__Dataset extract__
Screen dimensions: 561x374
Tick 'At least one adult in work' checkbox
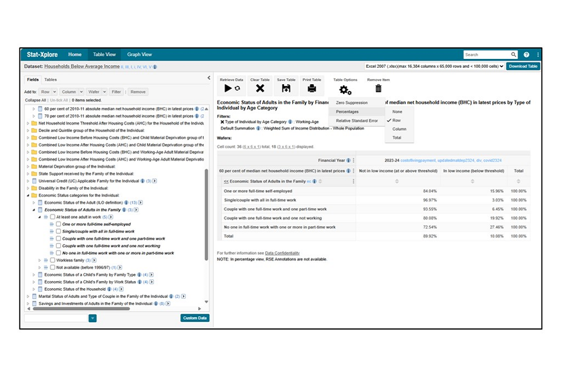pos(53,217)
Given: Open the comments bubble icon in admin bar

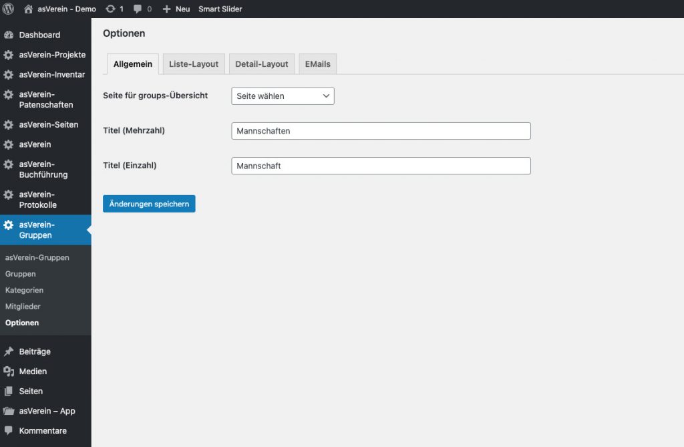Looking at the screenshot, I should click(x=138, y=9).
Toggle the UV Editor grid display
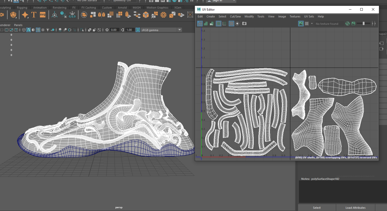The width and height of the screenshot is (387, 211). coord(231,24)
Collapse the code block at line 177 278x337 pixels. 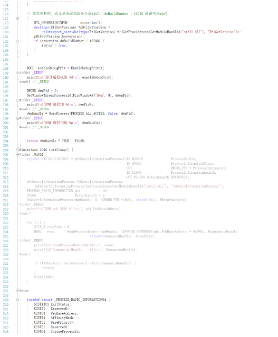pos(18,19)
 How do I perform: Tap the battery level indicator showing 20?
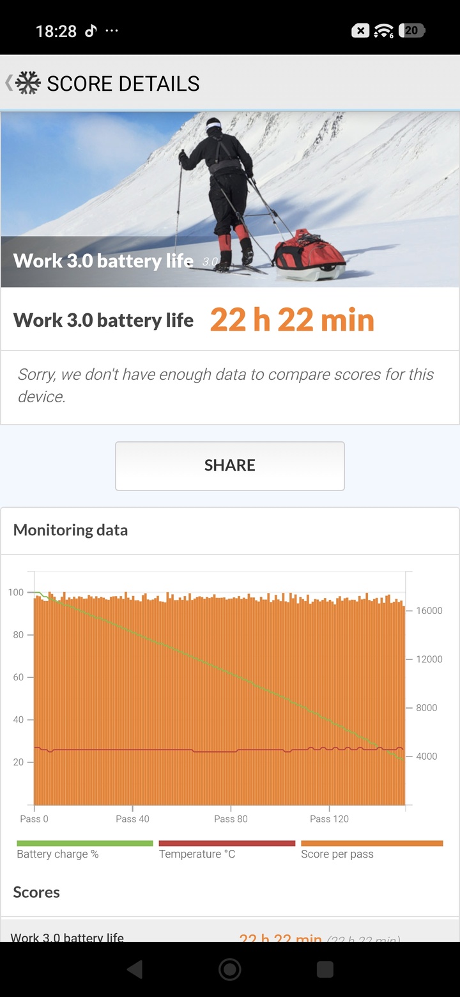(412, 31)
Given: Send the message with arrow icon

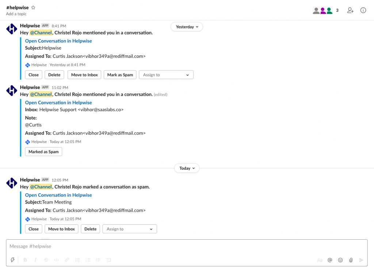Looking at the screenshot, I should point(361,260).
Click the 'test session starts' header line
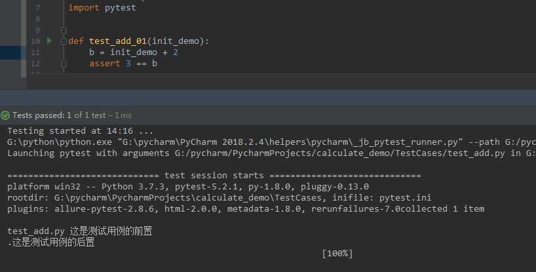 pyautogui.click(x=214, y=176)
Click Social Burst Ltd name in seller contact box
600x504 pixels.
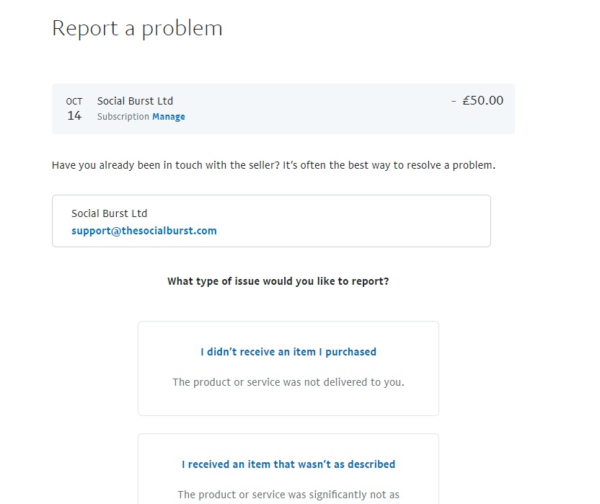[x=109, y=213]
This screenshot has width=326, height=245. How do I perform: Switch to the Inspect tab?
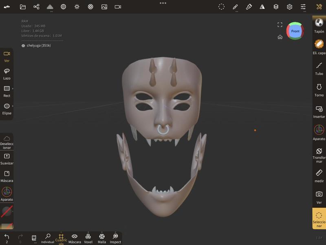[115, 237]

--

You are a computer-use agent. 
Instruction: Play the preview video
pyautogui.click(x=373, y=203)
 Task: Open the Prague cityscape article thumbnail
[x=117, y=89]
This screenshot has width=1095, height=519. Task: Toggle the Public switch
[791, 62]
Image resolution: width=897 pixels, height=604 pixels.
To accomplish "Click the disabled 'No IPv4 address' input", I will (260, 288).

__Task item__
Take the listing above and repeat exactly the lines from the one containing "Instruction: Play the preview video" through the one containing "Image resolution: width=897", both included.

__Exercise output__
Instruction: Play the preview video
pyautogui.click(x=373, y=203)
 Task: Open the Prague cityscape article thumbnail
[x=117, y=89]
This screenshot has width=1095, height=519. Task: Toggle the Public switch
[791, 62]
Image resolution: width=897 pixels, height=604 pixels.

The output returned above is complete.